Portable Ubuntu is a special distribution that uses the colinux kernel. In simple terms it runs in parallel with windows and looks like a regular application. I've never played with a colinux distribution but a standard one can be converted. I believe it only works with XP/Vista/7 32bit OS.
A live CD/DVD or live USB drive might be a better choice. Almost all current distributions can run from either a disc or flash drive and only runs from memory i.e. does not modify the hard drive. Mint is the most popular at the moment.
Knowing the specifications of the computers would help.
But now Im confused: whats the difference between portable and live USB/CD/DVD?
It might be better to ask what you meant by portable in your original question. In other words, what properties of a distribution would constitute portability for your purposes, as opposed to someone else's concept of portability.
At one time linux could not easily be moved between hardware. After some long time it finally was pretty easy to take one install and run it on a completely different system. Unfortunately times are moving backwards. It is possible that you may have to use some tweaks to get a system moved but that is generally only an issue with video.

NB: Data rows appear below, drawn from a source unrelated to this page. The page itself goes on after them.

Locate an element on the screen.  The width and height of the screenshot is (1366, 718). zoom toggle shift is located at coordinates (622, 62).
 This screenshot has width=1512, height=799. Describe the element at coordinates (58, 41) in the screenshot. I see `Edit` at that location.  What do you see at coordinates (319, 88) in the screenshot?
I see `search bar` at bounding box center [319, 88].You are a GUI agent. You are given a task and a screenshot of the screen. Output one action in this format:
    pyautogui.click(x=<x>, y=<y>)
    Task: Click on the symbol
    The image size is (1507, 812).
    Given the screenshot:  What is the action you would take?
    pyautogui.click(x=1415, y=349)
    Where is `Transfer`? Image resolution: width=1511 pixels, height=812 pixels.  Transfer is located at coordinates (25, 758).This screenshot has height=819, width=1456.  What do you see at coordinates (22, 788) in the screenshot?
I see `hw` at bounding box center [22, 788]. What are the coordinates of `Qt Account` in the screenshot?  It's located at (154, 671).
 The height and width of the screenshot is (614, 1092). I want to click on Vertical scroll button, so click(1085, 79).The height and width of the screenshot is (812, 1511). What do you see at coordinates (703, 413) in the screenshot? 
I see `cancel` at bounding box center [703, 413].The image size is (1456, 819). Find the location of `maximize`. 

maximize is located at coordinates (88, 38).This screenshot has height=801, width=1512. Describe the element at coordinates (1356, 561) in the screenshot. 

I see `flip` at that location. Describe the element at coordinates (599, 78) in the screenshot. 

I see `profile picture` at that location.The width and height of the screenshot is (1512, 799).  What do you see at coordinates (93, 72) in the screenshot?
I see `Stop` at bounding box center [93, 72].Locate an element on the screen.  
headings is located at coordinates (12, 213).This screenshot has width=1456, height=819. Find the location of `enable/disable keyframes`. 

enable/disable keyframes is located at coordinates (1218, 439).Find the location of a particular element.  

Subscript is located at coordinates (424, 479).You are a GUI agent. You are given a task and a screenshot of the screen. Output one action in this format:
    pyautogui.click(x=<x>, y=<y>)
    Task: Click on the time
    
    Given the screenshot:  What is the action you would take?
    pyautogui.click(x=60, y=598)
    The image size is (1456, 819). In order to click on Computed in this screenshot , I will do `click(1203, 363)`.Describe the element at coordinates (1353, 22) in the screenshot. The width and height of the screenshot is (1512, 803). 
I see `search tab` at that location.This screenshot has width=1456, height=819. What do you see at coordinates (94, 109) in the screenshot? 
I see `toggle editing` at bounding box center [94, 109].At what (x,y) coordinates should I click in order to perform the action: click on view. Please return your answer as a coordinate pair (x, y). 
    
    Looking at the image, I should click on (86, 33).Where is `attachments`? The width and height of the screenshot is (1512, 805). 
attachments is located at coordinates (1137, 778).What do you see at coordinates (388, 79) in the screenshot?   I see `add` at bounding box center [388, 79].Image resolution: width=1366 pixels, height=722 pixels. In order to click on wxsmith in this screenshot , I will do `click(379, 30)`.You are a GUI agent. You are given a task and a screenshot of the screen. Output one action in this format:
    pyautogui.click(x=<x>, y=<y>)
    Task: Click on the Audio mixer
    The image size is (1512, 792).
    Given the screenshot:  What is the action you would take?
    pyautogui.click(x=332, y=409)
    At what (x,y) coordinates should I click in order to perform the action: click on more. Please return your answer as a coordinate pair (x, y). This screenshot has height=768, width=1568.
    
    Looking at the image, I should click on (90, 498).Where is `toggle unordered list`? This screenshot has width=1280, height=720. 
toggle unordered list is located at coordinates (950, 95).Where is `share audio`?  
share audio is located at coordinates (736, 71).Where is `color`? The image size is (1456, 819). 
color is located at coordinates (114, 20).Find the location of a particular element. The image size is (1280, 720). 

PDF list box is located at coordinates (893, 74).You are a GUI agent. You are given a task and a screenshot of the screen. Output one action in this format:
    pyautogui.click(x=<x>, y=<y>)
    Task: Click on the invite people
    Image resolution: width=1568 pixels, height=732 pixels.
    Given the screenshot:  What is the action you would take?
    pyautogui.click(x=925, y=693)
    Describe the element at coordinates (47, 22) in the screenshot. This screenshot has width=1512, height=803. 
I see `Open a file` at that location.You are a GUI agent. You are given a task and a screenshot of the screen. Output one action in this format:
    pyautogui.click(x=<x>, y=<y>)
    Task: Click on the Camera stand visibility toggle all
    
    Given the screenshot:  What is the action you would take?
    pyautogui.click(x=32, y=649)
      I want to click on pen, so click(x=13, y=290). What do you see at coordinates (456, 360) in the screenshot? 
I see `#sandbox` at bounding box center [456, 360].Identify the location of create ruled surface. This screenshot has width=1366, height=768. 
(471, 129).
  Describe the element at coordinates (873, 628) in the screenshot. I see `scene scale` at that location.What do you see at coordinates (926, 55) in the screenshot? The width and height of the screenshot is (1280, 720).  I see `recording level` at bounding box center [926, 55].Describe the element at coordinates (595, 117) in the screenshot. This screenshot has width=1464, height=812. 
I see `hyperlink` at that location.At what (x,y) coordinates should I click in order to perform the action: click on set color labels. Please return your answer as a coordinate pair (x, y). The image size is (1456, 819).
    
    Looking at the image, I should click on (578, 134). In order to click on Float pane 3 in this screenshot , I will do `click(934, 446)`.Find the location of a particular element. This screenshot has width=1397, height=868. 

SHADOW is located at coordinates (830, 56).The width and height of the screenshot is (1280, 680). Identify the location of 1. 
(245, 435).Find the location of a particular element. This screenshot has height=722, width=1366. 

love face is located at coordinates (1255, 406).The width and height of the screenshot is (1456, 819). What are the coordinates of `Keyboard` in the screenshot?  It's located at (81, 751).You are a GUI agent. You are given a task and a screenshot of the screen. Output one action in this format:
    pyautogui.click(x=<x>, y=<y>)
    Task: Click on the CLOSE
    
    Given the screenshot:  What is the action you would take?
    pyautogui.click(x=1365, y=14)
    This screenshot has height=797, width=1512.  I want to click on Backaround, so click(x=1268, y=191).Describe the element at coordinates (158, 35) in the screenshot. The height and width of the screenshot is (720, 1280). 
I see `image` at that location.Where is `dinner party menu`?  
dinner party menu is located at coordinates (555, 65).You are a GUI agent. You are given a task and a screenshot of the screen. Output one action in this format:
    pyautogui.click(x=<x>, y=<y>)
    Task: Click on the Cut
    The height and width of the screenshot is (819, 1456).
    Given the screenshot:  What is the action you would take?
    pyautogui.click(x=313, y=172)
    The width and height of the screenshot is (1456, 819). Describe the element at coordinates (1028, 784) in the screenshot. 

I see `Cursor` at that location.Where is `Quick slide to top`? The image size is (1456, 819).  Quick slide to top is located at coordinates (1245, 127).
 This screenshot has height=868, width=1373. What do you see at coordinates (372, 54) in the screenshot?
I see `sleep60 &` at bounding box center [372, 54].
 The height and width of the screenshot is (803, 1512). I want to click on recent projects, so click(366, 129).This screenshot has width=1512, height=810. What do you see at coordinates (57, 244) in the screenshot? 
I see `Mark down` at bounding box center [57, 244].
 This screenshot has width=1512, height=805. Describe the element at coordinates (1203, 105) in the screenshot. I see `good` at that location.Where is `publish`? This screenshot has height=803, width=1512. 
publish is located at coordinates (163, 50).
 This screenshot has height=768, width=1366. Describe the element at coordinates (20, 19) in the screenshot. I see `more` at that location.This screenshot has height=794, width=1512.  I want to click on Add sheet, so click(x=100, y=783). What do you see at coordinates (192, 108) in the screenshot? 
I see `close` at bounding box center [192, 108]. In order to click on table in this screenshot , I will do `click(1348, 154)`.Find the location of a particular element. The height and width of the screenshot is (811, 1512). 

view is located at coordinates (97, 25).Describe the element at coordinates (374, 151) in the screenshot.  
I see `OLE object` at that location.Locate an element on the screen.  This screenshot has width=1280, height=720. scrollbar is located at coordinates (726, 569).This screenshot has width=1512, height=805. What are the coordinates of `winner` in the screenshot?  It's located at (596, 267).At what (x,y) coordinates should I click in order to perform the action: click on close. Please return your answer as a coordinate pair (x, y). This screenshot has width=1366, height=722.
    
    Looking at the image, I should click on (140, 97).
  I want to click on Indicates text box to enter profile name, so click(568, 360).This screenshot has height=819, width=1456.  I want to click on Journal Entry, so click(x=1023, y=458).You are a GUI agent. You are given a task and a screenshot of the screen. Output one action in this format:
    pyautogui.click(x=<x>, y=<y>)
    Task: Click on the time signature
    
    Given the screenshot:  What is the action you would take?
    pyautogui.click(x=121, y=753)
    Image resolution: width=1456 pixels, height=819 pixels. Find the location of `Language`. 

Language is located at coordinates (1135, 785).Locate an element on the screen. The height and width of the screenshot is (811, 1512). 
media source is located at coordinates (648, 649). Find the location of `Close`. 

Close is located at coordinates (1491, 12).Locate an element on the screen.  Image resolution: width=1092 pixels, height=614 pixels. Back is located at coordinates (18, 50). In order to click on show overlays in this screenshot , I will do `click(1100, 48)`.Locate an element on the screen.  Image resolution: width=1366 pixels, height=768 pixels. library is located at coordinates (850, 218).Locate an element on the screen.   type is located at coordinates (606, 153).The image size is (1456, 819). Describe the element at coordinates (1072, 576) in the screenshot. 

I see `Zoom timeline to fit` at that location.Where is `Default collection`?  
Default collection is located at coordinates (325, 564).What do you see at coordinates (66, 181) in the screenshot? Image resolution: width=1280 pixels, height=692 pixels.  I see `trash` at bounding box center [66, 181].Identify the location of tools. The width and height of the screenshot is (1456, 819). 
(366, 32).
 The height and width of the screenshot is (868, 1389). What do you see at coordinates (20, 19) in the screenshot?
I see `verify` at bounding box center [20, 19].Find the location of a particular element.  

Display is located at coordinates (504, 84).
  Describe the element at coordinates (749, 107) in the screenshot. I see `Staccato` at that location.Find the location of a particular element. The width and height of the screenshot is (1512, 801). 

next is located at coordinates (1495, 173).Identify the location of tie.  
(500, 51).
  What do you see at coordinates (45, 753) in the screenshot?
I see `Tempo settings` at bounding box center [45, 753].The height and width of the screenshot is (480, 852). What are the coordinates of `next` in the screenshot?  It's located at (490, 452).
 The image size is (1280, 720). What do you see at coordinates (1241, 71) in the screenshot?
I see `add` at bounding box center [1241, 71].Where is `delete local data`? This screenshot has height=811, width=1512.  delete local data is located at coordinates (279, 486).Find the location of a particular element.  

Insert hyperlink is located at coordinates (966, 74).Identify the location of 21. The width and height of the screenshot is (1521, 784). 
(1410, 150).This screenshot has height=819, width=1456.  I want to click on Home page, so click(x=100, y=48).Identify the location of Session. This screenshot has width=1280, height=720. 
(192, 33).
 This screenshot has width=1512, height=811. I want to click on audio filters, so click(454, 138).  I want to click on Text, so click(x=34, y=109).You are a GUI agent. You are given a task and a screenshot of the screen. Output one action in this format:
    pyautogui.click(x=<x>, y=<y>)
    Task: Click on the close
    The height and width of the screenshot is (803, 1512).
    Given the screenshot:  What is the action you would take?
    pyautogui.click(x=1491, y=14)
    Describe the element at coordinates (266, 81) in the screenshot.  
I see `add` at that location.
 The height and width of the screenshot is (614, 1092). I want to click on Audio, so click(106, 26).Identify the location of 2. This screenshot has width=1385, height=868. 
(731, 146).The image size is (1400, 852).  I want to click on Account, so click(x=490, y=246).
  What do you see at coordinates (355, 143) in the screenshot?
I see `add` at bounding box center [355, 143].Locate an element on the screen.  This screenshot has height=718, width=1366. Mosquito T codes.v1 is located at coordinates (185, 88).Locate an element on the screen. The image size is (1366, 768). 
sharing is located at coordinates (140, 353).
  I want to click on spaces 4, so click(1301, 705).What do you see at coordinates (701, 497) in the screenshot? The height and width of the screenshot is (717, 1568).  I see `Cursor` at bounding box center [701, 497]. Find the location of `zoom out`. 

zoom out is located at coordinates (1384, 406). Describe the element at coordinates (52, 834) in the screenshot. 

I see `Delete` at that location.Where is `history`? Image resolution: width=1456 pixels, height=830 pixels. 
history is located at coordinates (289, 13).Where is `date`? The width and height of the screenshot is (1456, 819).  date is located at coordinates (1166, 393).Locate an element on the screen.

So, portable in my opinion is the ability to move an install. The live cd's tend to do a great job in this respect. They are generally the slowest even though they compress a filesystem on a cd. If you make a live usb from a live cd they tend to be much faster if you used a good drive.
When you make a normal usb install it could end up being slower than a live usb from a live cd as they don't compress the filesystems.
I have Puppy Linux on a usb memory stick.
It goes with me to friends and family's houses so I can show them Linux.
That's one way of portability.
You can download and format a usb pendrive and make it bootable with just about any Linux distribution.
<OR> burn the .iso file of a distribution to a CD/DVD and take the Live CD with you to show your students.
Most of the Linux Distros can be installed on 8 GB Pen Drive.Linux OS on USB has got a advantage of storing files in Home folders,which is not possible in case of Live USB.You can store text files,spred sheets,music and videos on USB.After installing OS on USB ( 8 GB) there is still 3.500 GB space left on USB.
For demonstration purpose it is advantageous to have all sort of files on same USB.
I would recomend Linux Mint 17 Cinemon,for easy to operate main menu.
Portable in the sense of "not meant to be installed" would be Knoppix, Puppy, and Slax. Most Linux distros can be run live - ie.e from a DVD/CD/USB device - and many will allow data to be stored on the USB stick, so the distinction between them and the custom portables is not as clear as it used to be. There are differences, though. The true portables are designed to load into RAM for much faster operation and, if you use the USB, you can configure them and even (in the case of Puppy and Slax) add more software.
If you want to astonish your students, show them Knoppix. That has an incredible amount of software: a choice of 3 different GUIs, a complete office suite, pixel and vector graphics editors, CAD, desktop publisher, accounting, 4 different email clients, games, educational programs for young children, etc, etc. It's good example of how much less space Linux software takes up, thanks to shared libraries.